C’è stato un tempo in cui girò voce che Doraemon avesse smesso di infilare le zampe nella sua tasca magica. In rete andò diffondendosi la voce che i disegnatori avessero pensato a un epilogo definitivo per lo show. Cavalcandone l’onda, un fan diede forma a questi rumors disegnando di proprio pugno un ultimo numero del manga. Le tavole erano riprodotte in maniera magistrale, fedeli allo stile degli autori, ma oltre ai disegni fu la storia che essi narravano ad incantare il pubblico.

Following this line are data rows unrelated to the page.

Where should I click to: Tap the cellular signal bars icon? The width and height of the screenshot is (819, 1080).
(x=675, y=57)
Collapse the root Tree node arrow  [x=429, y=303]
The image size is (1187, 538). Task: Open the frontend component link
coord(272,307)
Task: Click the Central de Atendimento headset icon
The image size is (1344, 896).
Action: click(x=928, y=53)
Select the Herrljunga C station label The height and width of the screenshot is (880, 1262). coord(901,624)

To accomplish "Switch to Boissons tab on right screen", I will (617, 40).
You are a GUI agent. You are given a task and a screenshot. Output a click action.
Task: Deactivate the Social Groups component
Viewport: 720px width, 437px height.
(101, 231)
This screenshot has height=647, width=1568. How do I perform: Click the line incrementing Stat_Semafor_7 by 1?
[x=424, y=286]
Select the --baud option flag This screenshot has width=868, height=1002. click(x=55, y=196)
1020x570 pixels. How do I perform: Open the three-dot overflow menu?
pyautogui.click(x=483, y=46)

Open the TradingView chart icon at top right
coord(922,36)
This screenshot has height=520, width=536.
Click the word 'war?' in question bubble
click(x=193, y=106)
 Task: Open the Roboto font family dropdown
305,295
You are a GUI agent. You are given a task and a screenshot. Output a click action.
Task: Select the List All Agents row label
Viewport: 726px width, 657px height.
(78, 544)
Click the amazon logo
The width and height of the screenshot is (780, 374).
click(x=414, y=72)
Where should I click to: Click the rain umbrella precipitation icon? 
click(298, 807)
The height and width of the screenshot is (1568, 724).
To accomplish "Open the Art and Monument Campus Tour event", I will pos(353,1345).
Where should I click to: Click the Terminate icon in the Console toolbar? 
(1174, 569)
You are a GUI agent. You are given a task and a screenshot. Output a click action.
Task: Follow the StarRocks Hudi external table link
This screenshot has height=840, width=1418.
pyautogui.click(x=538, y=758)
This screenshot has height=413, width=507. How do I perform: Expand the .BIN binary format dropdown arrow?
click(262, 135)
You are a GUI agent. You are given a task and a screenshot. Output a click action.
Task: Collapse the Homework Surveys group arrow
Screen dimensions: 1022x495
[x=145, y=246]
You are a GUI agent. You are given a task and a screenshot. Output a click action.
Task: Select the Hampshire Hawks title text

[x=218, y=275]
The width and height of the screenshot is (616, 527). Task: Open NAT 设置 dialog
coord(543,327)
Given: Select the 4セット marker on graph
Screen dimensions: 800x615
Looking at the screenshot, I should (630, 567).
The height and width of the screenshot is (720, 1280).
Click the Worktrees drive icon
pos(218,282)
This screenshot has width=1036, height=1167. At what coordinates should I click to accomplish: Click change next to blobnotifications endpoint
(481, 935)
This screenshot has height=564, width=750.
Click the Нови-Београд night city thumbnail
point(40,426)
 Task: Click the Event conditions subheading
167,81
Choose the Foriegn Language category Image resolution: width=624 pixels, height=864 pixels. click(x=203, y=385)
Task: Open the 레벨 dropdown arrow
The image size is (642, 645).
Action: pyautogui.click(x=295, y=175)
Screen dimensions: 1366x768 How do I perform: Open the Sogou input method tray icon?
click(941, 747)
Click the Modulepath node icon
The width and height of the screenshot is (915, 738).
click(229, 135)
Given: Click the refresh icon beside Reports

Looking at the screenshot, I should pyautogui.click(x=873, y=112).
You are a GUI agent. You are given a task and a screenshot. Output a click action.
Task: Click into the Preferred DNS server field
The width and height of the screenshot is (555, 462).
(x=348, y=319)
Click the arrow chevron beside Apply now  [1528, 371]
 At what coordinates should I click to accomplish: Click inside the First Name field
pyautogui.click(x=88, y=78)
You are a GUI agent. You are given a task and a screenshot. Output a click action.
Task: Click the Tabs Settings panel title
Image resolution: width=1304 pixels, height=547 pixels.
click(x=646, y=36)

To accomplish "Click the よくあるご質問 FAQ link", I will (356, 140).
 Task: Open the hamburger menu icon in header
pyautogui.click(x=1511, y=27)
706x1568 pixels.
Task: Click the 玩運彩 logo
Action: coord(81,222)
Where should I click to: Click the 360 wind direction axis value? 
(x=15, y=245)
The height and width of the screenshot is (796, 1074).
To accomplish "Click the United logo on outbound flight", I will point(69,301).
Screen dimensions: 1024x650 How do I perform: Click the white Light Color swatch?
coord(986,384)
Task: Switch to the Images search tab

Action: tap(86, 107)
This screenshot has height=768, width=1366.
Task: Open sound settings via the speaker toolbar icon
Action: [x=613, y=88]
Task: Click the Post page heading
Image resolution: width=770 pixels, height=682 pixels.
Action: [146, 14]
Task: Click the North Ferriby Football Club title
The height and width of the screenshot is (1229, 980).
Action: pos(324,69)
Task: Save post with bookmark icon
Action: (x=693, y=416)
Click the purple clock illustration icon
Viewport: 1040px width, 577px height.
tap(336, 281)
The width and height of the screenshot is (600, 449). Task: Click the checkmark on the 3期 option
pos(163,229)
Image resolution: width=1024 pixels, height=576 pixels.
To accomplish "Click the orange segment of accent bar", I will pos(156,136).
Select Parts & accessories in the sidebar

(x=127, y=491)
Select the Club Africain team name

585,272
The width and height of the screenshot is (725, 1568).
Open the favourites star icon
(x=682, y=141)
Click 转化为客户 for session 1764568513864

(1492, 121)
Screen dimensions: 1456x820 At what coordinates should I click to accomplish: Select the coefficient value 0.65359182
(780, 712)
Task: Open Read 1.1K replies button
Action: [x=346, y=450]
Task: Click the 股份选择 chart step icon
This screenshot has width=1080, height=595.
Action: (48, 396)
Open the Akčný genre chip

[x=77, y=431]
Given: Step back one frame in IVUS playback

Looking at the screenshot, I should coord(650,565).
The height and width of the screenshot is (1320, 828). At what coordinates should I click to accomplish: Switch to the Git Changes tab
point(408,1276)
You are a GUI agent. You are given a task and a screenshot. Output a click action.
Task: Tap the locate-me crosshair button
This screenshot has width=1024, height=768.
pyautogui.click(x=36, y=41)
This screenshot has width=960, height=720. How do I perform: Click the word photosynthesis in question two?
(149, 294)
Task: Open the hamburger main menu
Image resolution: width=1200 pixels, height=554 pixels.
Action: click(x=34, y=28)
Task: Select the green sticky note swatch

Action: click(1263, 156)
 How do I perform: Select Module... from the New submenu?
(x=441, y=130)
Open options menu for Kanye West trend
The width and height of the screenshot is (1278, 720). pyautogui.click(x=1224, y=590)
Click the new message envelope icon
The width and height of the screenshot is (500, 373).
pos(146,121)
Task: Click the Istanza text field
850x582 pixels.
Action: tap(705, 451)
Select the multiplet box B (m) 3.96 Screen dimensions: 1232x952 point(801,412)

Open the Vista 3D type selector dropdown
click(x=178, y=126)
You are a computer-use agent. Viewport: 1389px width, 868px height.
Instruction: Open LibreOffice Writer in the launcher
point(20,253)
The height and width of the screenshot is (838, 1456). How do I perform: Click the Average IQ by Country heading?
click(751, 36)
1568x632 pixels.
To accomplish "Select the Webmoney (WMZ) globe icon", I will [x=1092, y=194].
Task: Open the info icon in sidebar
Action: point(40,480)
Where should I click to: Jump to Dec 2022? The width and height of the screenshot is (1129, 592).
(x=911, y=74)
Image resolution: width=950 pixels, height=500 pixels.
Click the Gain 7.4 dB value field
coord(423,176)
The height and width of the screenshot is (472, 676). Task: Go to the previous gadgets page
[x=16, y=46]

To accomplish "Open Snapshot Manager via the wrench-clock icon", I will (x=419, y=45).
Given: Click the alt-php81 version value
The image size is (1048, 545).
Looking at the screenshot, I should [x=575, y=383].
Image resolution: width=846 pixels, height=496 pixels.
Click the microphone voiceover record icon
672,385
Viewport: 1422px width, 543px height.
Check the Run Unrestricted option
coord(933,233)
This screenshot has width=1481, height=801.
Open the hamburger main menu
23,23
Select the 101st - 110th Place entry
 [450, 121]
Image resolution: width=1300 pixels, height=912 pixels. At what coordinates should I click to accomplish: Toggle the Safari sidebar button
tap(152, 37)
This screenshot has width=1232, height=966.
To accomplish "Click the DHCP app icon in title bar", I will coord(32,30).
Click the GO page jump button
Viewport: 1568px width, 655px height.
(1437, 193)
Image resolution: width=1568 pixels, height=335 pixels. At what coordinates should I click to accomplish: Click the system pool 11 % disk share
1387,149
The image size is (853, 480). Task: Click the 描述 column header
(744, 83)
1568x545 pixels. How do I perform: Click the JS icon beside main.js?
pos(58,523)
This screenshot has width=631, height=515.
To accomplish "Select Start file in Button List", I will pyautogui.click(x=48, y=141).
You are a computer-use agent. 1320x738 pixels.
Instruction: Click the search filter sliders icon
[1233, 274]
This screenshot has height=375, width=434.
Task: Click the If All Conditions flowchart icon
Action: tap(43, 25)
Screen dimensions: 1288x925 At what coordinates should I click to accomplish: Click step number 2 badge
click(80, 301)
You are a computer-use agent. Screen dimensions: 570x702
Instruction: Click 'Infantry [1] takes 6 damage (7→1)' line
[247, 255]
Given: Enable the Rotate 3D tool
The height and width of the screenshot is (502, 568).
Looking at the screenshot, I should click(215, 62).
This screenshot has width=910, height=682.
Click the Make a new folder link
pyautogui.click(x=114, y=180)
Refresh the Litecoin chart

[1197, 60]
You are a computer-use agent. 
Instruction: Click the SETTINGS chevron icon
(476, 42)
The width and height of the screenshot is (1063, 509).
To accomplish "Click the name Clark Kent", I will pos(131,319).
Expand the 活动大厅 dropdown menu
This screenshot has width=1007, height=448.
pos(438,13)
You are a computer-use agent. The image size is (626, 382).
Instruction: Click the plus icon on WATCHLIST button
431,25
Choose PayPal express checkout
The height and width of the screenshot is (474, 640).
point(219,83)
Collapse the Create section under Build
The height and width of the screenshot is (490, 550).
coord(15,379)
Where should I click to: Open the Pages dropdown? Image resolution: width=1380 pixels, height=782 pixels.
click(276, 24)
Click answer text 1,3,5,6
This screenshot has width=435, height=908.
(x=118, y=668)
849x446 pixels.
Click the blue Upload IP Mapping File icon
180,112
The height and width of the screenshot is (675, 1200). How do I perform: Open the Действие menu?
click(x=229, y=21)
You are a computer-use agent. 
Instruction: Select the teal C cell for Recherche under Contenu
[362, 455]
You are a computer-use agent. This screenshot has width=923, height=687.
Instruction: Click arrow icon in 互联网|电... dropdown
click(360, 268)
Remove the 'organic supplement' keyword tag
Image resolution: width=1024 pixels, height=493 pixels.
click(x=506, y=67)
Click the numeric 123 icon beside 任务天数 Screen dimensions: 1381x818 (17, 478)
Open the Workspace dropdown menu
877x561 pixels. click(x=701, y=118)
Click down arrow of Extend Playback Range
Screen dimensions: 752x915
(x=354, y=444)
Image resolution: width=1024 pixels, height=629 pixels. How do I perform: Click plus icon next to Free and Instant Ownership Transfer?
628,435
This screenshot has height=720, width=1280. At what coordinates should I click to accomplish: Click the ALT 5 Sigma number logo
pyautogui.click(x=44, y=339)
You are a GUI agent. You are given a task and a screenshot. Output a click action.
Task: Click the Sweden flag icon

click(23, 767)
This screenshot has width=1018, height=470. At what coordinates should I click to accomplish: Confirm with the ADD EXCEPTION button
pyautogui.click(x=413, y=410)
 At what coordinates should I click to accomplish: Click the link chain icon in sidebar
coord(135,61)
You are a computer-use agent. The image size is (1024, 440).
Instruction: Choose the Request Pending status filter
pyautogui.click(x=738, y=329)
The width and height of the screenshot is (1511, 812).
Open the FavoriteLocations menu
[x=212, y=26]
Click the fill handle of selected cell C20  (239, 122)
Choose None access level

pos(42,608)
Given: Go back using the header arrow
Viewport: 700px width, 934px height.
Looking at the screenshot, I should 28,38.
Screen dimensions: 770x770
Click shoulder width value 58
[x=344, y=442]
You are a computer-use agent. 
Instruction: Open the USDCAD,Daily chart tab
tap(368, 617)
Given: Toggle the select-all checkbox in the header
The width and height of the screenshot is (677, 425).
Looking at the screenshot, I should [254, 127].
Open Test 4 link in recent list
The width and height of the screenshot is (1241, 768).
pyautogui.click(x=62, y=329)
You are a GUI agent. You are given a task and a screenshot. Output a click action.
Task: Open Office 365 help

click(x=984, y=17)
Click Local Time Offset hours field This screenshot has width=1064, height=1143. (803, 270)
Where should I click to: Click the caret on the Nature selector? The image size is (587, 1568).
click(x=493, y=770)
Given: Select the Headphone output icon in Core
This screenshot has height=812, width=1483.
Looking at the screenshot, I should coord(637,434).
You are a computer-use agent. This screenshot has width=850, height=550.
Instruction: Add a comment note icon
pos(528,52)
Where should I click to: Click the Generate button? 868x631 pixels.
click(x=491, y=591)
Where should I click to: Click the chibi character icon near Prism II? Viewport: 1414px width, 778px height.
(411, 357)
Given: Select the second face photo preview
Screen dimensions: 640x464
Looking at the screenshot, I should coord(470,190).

Nobita rientrando nella propria cameretta trovava Doraemon immobile, ogni tentativo di animarlo appariva inutile. Contattando un’amica del gatto direttamente nel futuro, veniva a sapere che le sue batterie erano esaurite, ma che sostituirle avrebbe voluto dire resettare il robot che non sarebbe più stato in grado di ricordarsi di lui. Un salto in avanti nel tempo ci proietta nella casa di un Nobita ormai adulto, sposato e coscienzioso, che per tutti questi anni ha lavorato nel tentativo di riportare in funzione il proprio compagno di giochi. E quando finalmente è giunto alla soluzione, accompagnato dalla moglie (la compagna di giochi Shizuka), entra nella vecchia camera, si avvicina al robot, e lo riavvia. Le sue prime parole di Doraemon, d’impeto, sono quelle di sempre: “Nobita hai fatto i compiti?”.

L’autore del fantasioso epilogo vendette innumerevoli copie di questa versione taroccata, che tanto falsa non è visto che mantiene in tutto e per tutto le linee guida che per trent’anni sono state il filo di Arianna dell’intera serie. A dimostrazione di quanto retto sia l’insegnamento che Doraemon impartisce ai suoi piccoli allievi, basti sapere che il falso autore, resosi conto dell’errore commesso, rese alla casa editrice ogni spicciolo che il fumetto gli fruttò.